In the past I have ordered my enamels from two different companies, Thompson Enamel from the US, and WG Ball from the UK. There are others who you might be able to find, but these can be bought direct or from on-sellers both locally and in other countries. Both Thompson Enamel and WG Ball sell dry forms of ‘liquid enamel‘ that you can purchase and add water to yourself, which is useful if you’re not on their home-continent.

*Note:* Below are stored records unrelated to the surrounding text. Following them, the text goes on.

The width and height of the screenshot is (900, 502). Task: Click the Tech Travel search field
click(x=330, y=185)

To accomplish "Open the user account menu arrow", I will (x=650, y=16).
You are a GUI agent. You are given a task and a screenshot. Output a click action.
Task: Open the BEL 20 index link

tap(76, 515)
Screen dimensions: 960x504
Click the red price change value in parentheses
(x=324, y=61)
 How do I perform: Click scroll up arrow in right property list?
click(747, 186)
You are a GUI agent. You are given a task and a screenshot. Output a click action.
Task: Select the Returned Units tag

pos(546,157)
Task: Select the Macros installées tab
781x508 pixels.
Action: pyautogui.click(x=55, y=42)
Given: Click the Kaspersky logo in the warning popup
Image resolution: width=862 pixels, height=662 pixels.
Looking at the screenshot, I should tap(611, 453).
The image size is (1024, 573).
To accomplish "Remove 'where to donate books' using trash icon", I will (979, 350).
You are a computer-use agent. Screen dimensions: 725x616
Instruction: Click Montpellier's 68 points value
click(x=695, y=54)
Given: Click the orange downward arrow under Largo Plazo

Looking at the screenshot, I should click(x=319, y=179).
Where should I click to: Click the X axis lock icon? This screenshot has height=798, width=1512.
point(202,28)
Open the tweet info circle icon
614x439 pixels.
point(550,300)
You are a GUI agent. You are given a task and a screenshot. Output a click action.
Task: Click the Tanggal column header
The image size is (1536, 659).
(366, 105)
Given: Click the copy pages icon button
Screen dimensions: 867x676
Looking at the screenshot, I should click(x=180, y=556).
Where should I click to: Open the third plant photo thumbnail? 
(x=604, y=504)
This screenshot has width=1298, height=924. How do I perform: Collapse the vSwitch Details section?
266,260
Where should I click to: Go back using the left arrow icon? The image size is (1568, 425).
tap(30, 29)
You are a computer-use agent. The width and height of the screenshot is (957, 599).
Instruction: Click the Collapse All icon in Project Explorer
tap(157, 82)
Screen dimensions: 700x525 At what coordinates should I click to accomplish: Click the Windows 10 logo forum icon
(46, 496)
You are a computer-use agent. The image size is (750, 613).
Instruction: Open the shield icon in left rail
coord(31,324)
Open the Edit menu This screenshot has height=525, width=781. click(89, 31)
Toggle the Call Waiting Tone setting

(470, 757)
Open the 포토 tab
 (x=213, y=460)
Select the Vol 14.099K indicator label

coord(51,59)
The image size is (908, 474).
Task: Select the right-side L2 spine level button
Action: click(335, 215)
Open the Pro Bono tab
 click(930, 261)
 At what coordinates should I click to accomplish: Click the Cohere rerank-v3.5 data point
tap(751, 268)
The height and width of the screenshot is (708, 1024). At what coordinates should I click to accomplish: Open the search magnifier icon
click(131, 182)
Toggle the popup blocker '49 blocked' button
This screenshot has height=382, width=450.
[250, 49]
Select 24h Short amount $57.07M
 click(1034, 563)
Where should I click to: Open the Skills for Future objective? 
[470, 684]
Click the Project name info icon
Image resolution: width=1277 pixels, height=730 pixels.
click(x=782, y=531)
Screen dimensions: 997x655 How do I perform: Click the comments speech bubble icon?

Why is it called liquid enamel when what you get is powder? Liquid enamels are often delivered as a very fine powder, which is incidentally much finer than regular jewellers enamel (which my enamel guru Elizabeth Turrell calls ‘sifted enamel’.) Jewellers enamel is a much coarser grit, as it will fit through a 60-80 mesh, whereas industrial or liquid enamel will fit through a much finer 200 grade mesh. (So putting regular enamel in solution will not achieve the same end.) So when you receive your enamels, chances are you will have to add the water. (If you’re in the US/UK, you can order them in solution, which I have been advised is the best way to go. Obviously shipping weight is a bigger factor in ordering internationally, as are freezing temperatures in winter as I recently learned via Ganoksin.)
You do have to ensure that you get the right enamel, so that it will accept water. On the Thompson website goes under the name of both Liquid Enamel and Brushable Enamel, while on WG Ball they are called Wet Process enamels (for copper and steel.) Thompson also sell tonnes of other types, including things like enamel crayons which are fun to use over the top of a fired surface.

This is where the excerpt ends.